» **WHAT TO WORK ON**: Could you convert the data below into a Markdown table with the columns "Row" and "Content", giving each non-blank line its own numbered row and skipping blank lines? Leave the pictures out of the table.

[Data from a source]
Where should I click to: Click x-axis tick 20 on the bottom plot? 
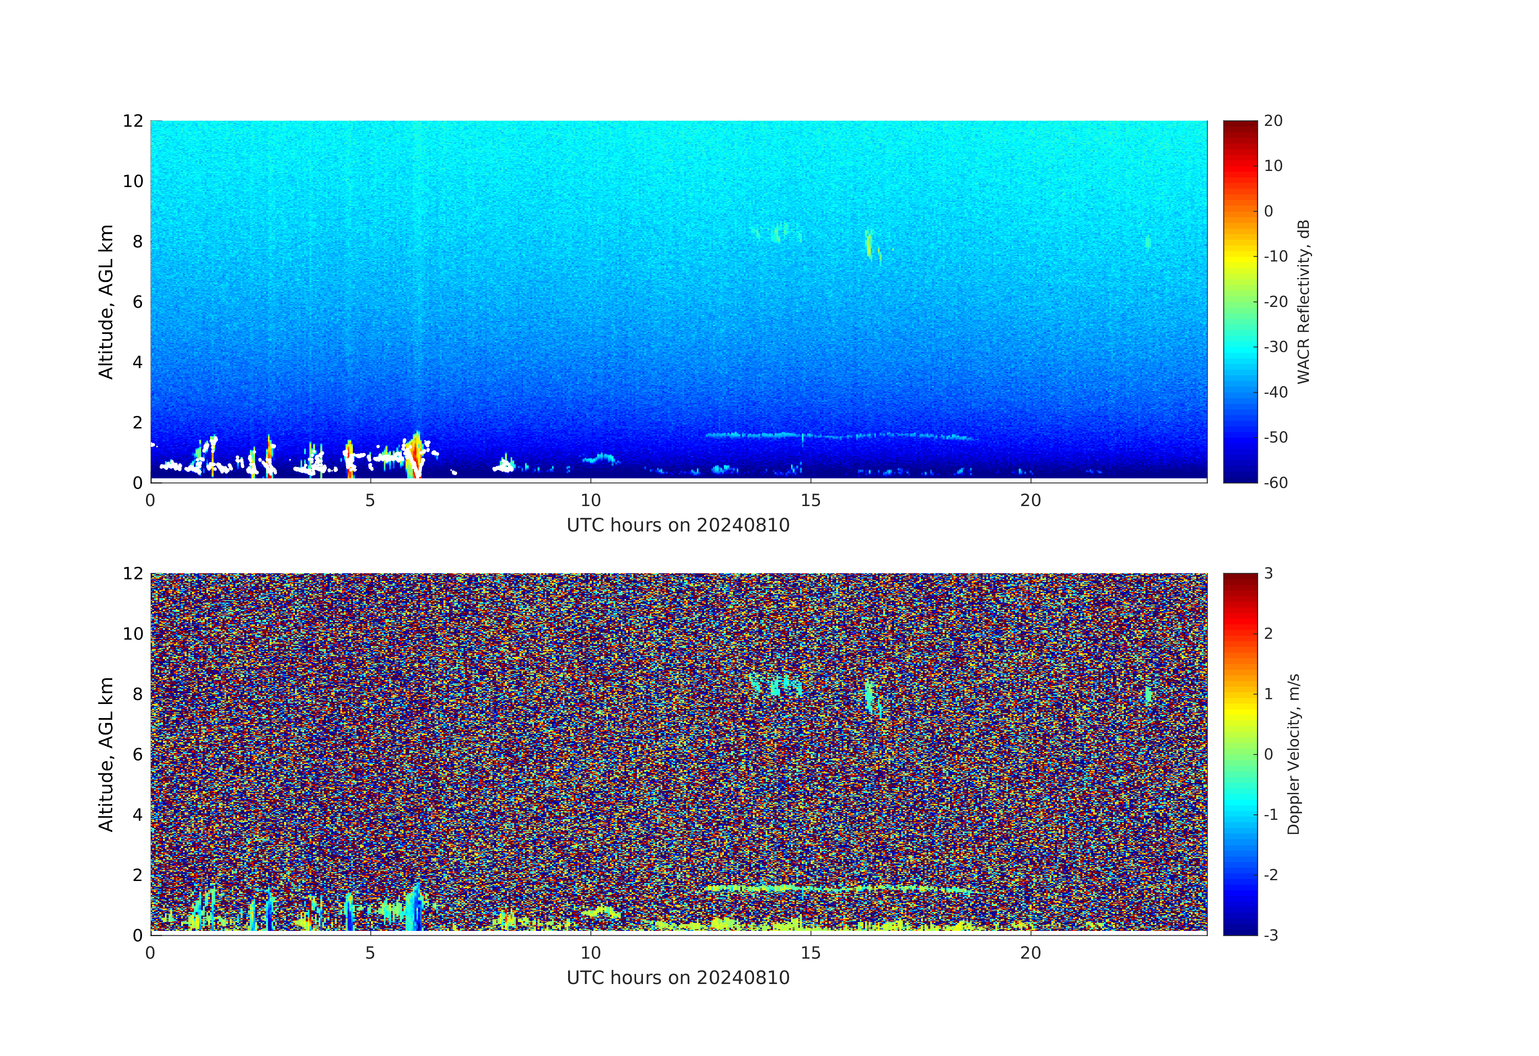[1030, 953]
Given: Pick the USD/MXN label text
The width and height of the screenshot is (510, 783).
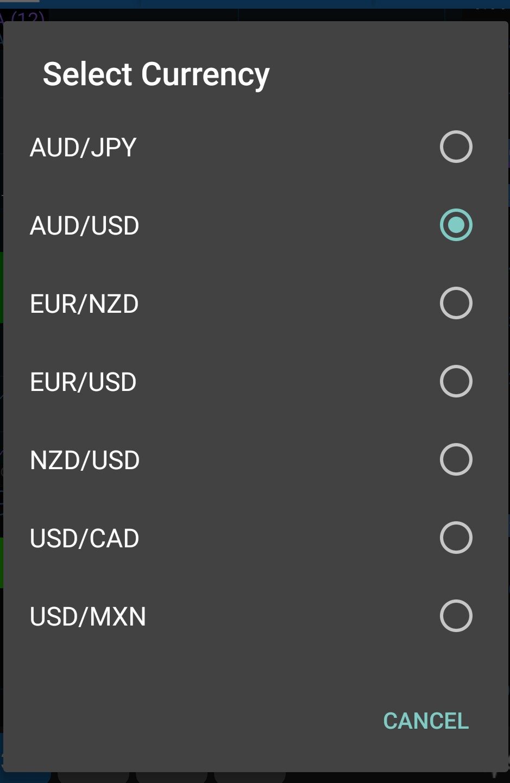Looking at the screenshot, I should [88, 617].
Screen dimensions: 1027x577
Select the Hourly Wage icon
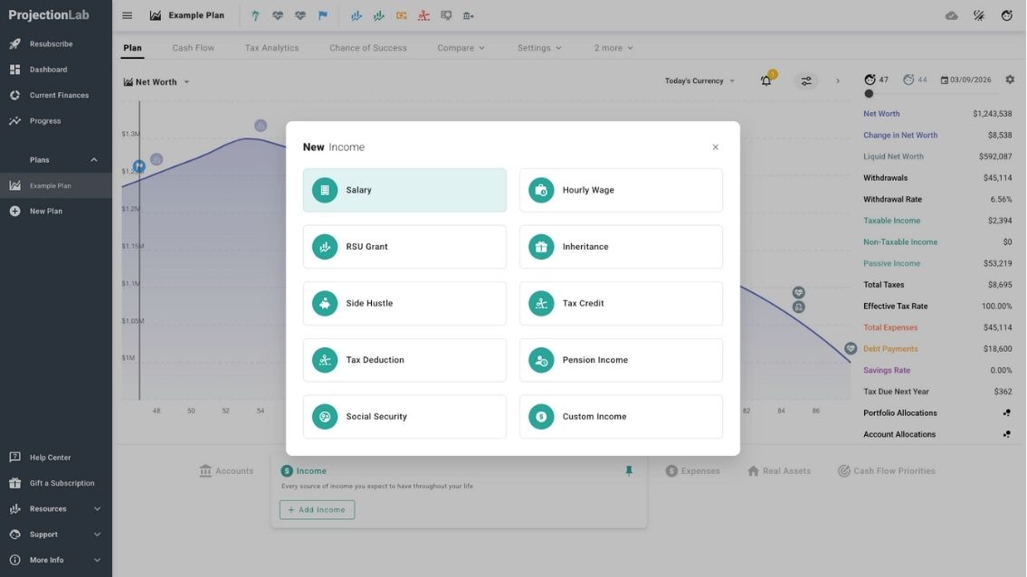click(x=541, y=191)
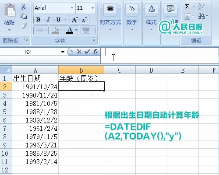219x175 pixels.
Task: Toggle Italic formatting
Action: (x=48, y=20)
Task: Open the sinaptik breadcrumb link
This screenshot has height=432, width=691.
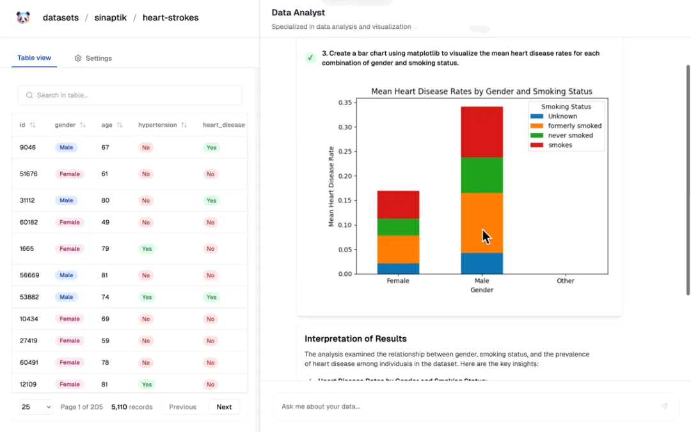Action: (x=111, y=18)
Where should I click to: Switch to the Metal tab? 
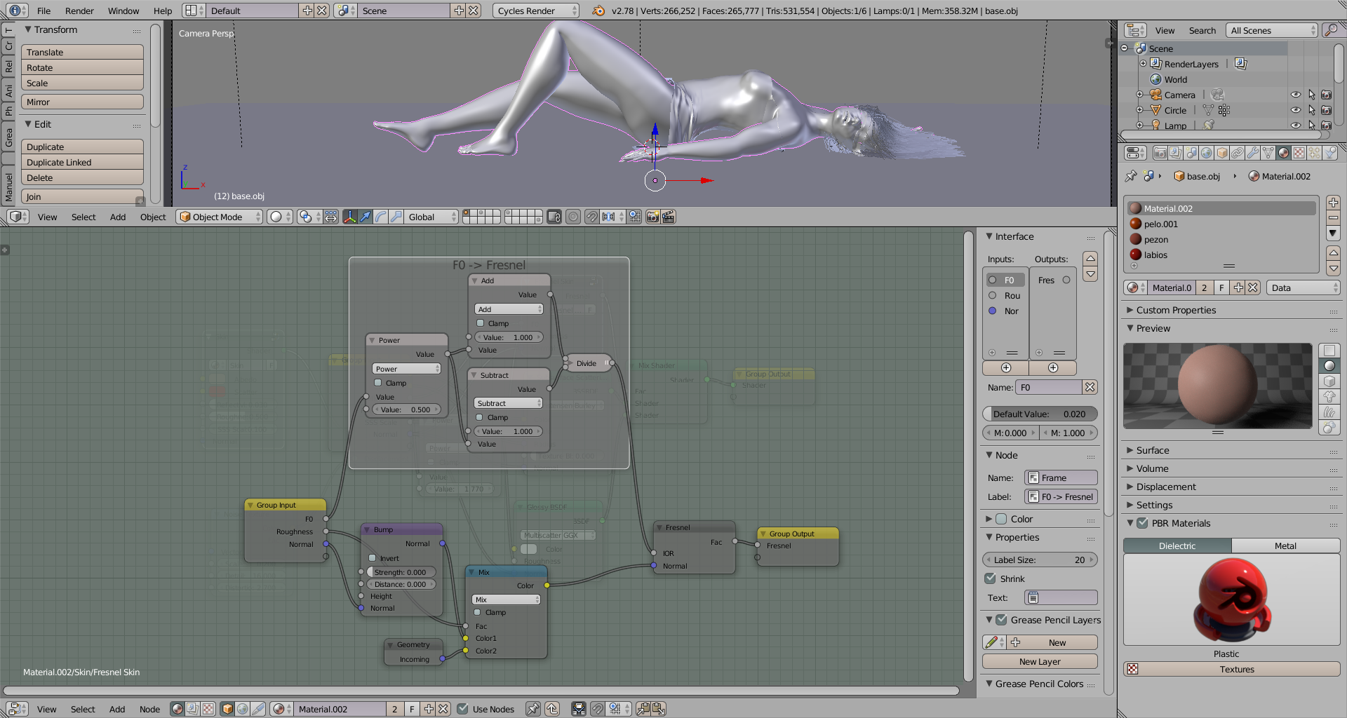tap(1285, 546)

» **FINISHED TASK**:
| Row | Content |
|---|---|
| 1 | Where should I click to: Click x-axis tick 20 on the bottom plot?  |
| 2 | [1030, 953] |
| 3 | Given: Pick the USD/MXN label text |
| 4 | The width and height of the screenshot is (510, 783). |
| 5 | Looking at the screenshot, I should [88, 617]. |
| 6 | Screen dimensions: 1027x577 |
| 7 | Select the Hourly Wage icon |
| 8 | click(x=541, y=191) |
| 9 | 219x175 pixels. |
| 10 | Task: Toggle Italic formatting |
| 11 | Action: (x=48, y=20) |
| 12 | Task: Open the sinaptik breadcrumb link |
| 13 | This screenshot has height=432, width=691. |
| 14 | Action: (x=111, y=18) |
| 15 | Where should I click to: Switch to the Metal tab?  |
| 16 | tap(1285, 546) |